Lo studio presentato nel marzo 2026 dal professor Stefano Vicari, ordinario di Neuropsichiatria Infantile, evidenzia associazioni significative tra uso dei social media e livelli più elevati di depressione, problemi comportamentali, autolesionismo e consumo di sostanze. Emerge inoltre una minore percezione di sé e un rendimento scolastico inferiore tra gli utilizzatori precoci.
Il quadro si completa con i dati di Save the Children: il 41,8% dei ragazzi tra 15 e 19 anni si rivolge a strumenti di intelligenza artificiale per ottenere conforto emotivo o instaurare relazioni surrogate, segnalando un progressivo spostamento delle interazioni umane verso ambienti digitali non mediati.
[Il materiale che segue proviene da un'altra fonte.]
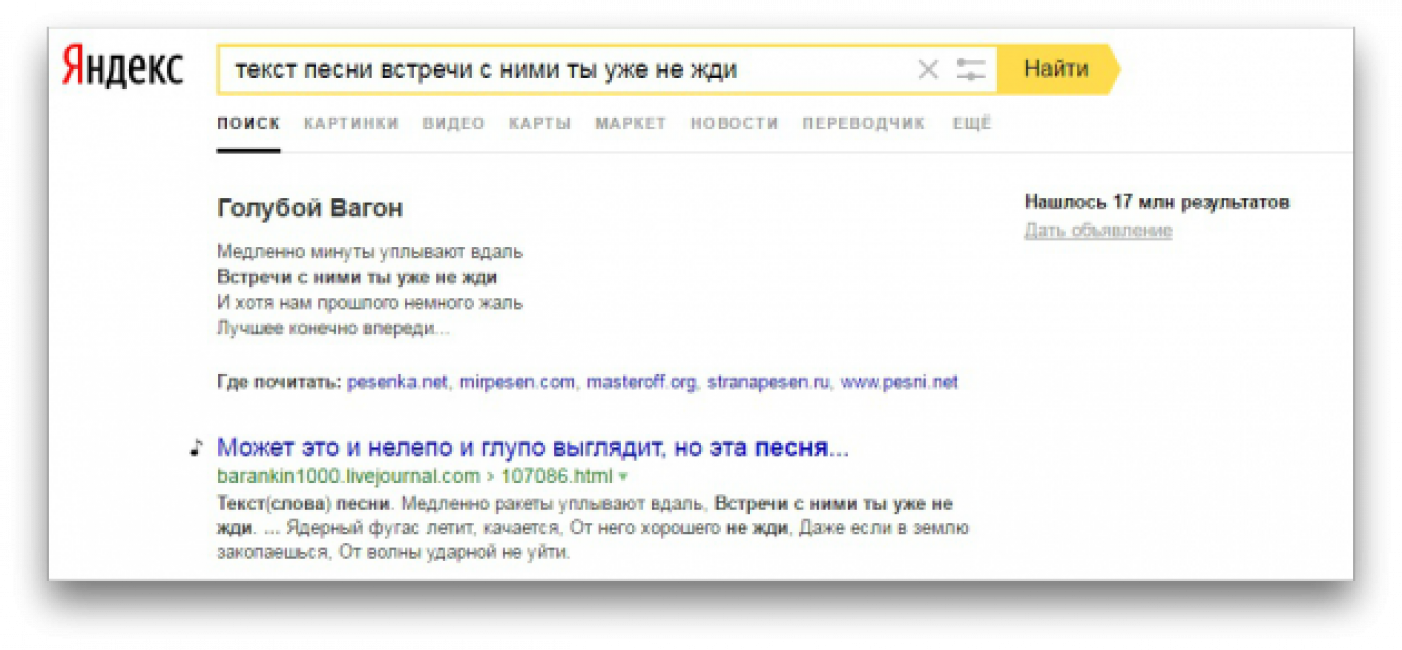
Task: Expand green arrow next to livejournal URL
Action: pos(623,476)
Il modello dei patti digitali: regole e governance educativa
In Italia sono attivi 197 Patti Digitali, sottoscritti da oltre 21.000 famiglie. Nascono da contesti diversi: istituti scolastici che coinvolgono i genitori delle classi, amministrazioni comunali che promuovono l’adesione su scala territoriale, o gruppi spontanei di famiglie che si organizzano dal basso.
L’obiettivo è comune: costruire un fronte educativo coeso di fronte alla frammentazione delle scelte individuali.
Le regole condivise dai firmatari sono chiare e praticabili:
- Niente smartphone prima dei 14 anni
- Nessuno schermo in camera da letto o prima di andare a dormire
- Dispositivi esclusi dalla tavola durante i pasti
- Collocazione dei device in spazi comuni della casa, accessibili al controllo degli adulti
Non si tratta di divieti rigidi, ma di linee guida che favoriscono il dialogo e riducono le pressioni sociali tra coetanei.
L’approccio non è proibizionista: i patti promuovono l’accompagnamento attivo, la valorizzazione della vita offline e la scoperta guidata della tecnologia. Come sintetizza Garassini, citando lo psicologo Jonathan Haidt: “Abbiamo protetto moltissimo i figli nel mondo reale e li abbiamo lasciati molto soli nel mondo digitale”. Spesso pensiamo che in cameretta, con uno smartphone, sia al sicuro. Non è così.